- Aim of the exercise -
For the material below, reproduce exactly each line from the one that has "Image resolution: width=857" through the one that has "Where should I click to: Click the Format", and no others; pictures stay out.

- Recorded data -

—————

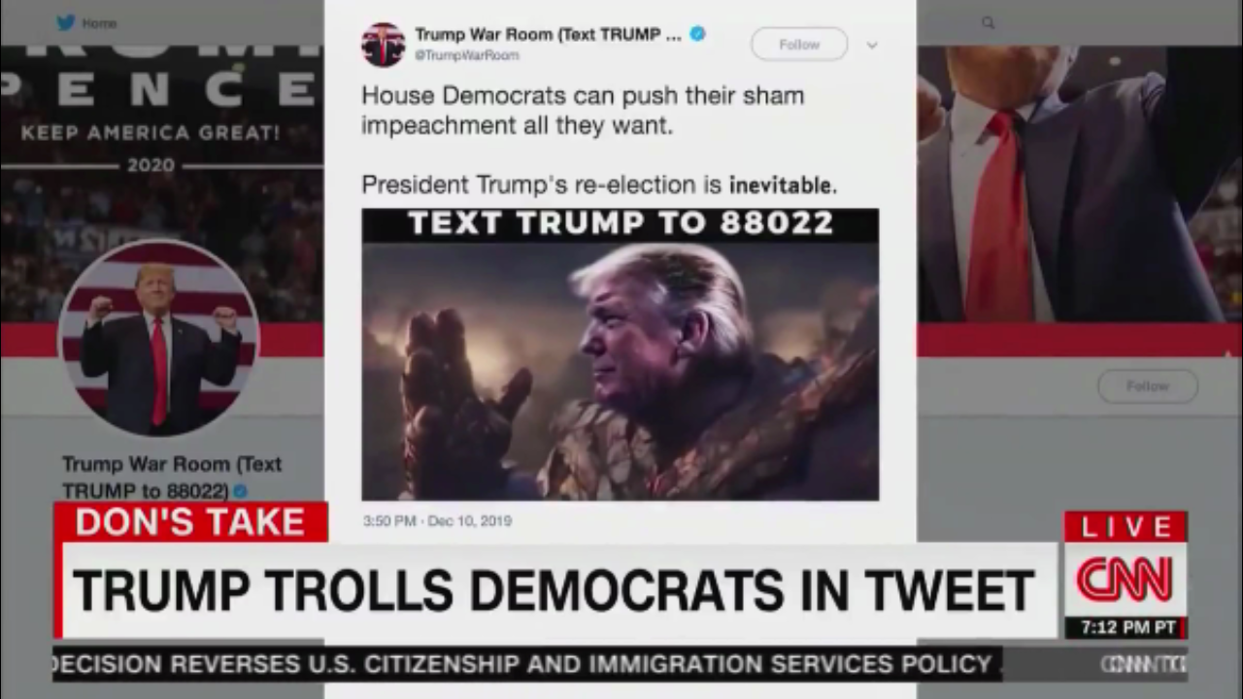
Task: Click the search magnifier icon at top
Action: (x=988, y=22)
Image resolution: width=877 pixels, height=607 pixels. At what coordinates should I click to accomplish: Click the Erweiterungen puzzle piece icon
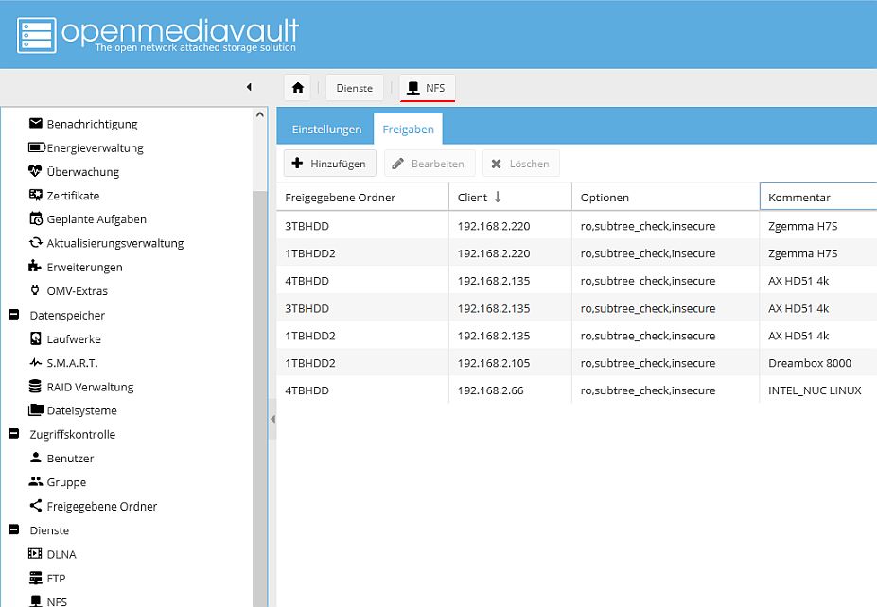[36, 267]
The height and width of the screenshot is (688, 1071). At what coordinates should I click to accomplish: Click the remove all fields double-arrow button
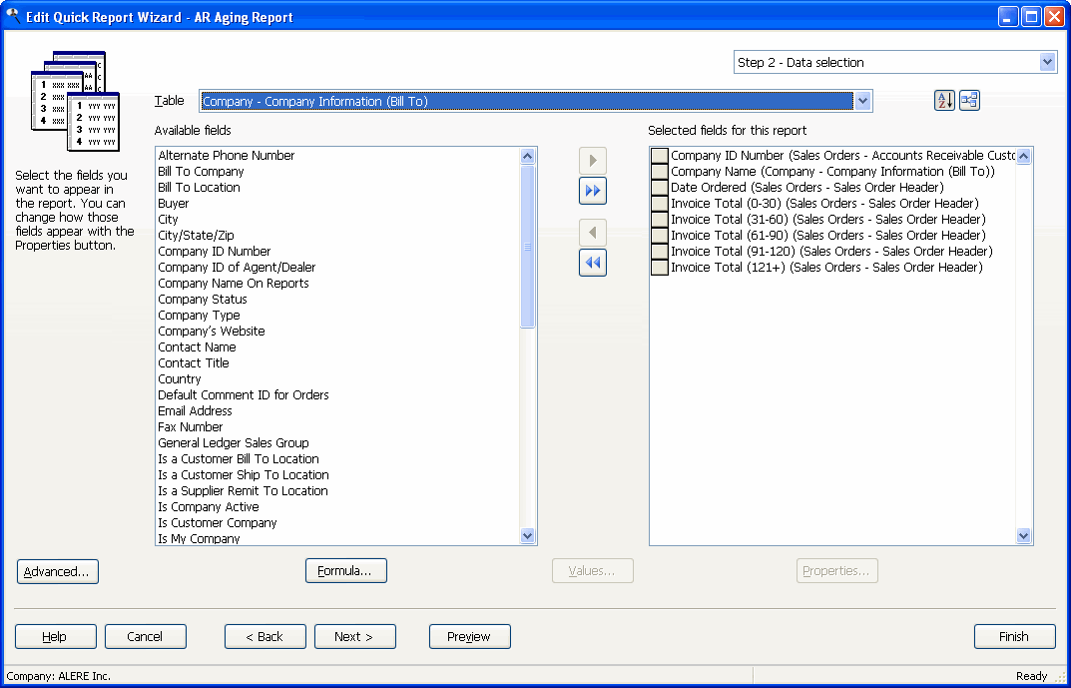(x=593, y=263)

—————

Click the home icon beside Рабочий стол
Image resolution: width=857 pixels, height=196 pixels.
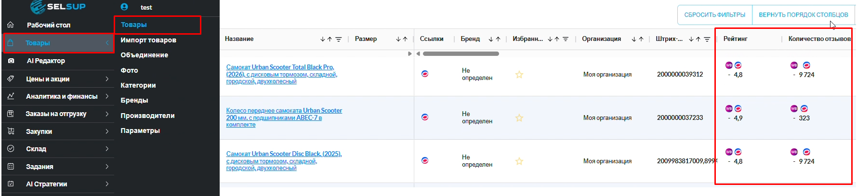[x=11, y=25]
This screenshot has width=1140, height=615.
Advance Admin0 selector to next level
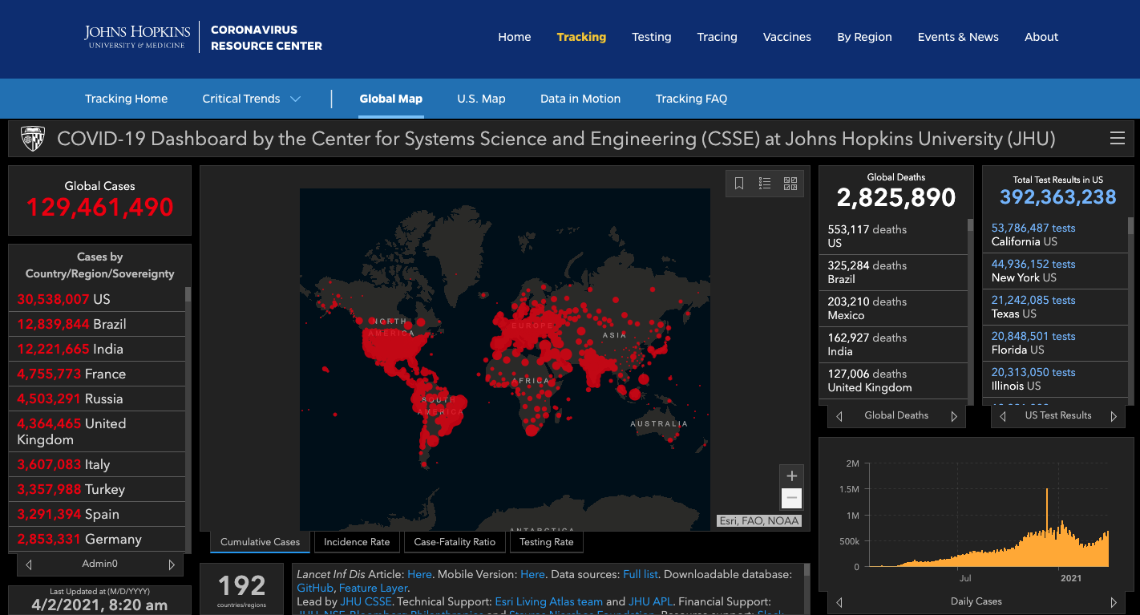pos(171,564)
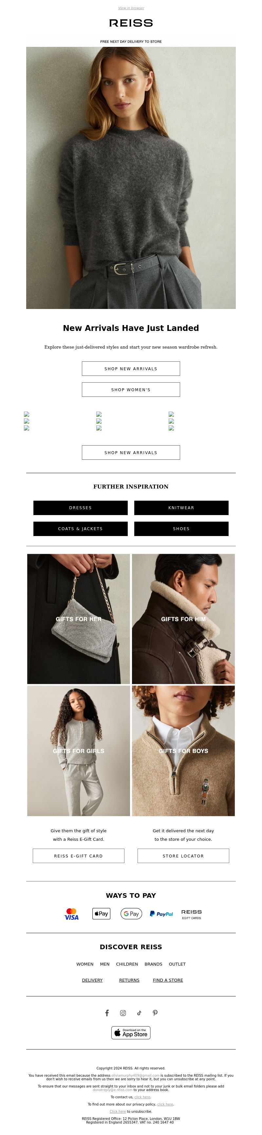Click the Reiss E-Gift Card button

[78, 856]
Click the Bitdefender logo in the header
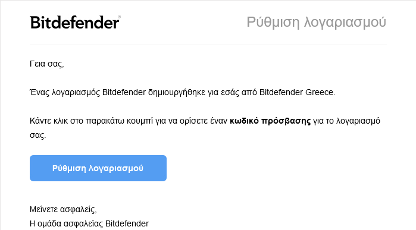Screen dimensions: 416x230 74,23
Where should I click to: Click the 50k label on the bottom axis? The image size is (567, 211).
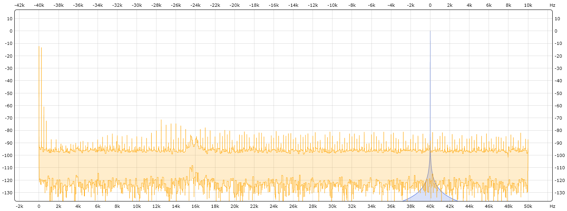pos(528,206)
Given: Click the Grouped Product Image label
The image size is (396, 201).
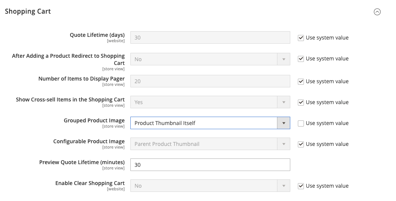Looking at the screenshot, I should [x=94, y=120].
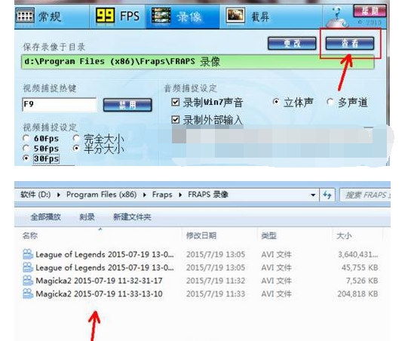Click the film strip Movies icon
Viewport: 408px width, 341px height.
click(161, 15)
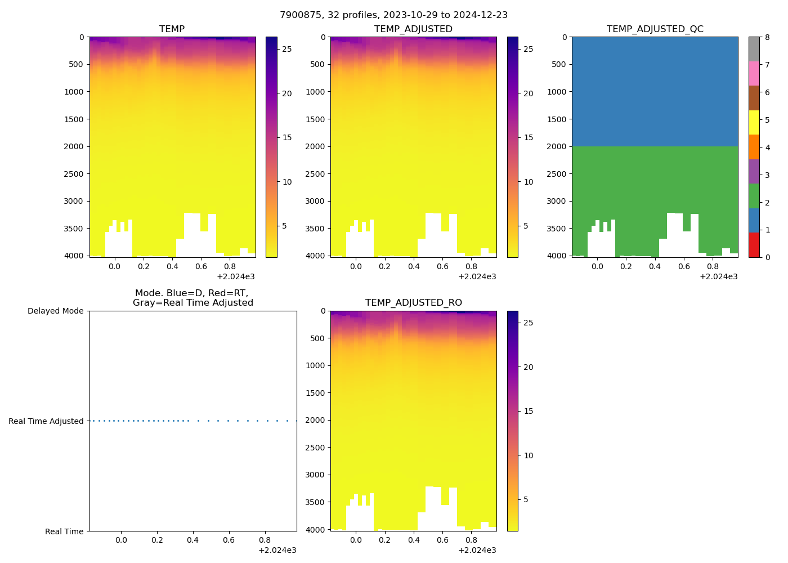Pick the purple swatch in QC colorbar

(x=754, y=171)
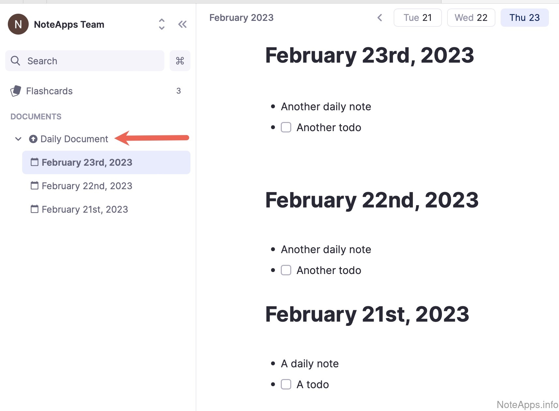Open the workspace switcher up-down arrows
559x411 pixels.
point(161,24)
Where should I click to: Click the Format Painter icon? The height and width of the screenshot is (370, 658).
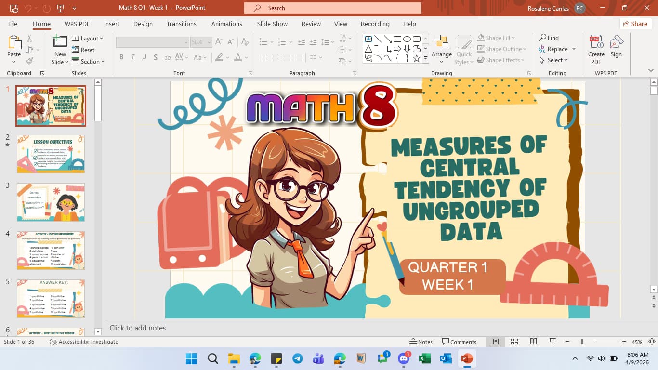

—————

- Exercise response -
Image resolution: width=857 pixels, height=196 pixels.
[x=11, y=25]
This screenshot has width=1140, height=615.
Advance Admin0 selector to next level
pos(171,564)
Click the Reiss E-Gift Card button

[78, 856]
Click the Bitdefender logo in the header
Screen dimensions: 416x230 74,23
Where should I click to: Click the 50k label on the bottom axis? The image size is (567, 211).
pos(528,206)
Given: Click the Grouped Product Image label
The image size is (396, 201).
Looking at the screenshot, I should [x=94, y=120].
Click the film strip Movies icon
Viewport: 408px width, 341px height.
click(161, 15)
Pick the purple swatch in QC colorbar

(x=754, y=171)
Open the workspace switcher up-down arrows
559x411 pixels.
point(161,24)
Where should I click to: Click the Format Painter icon? The height and width of the screenshot is (370, 658).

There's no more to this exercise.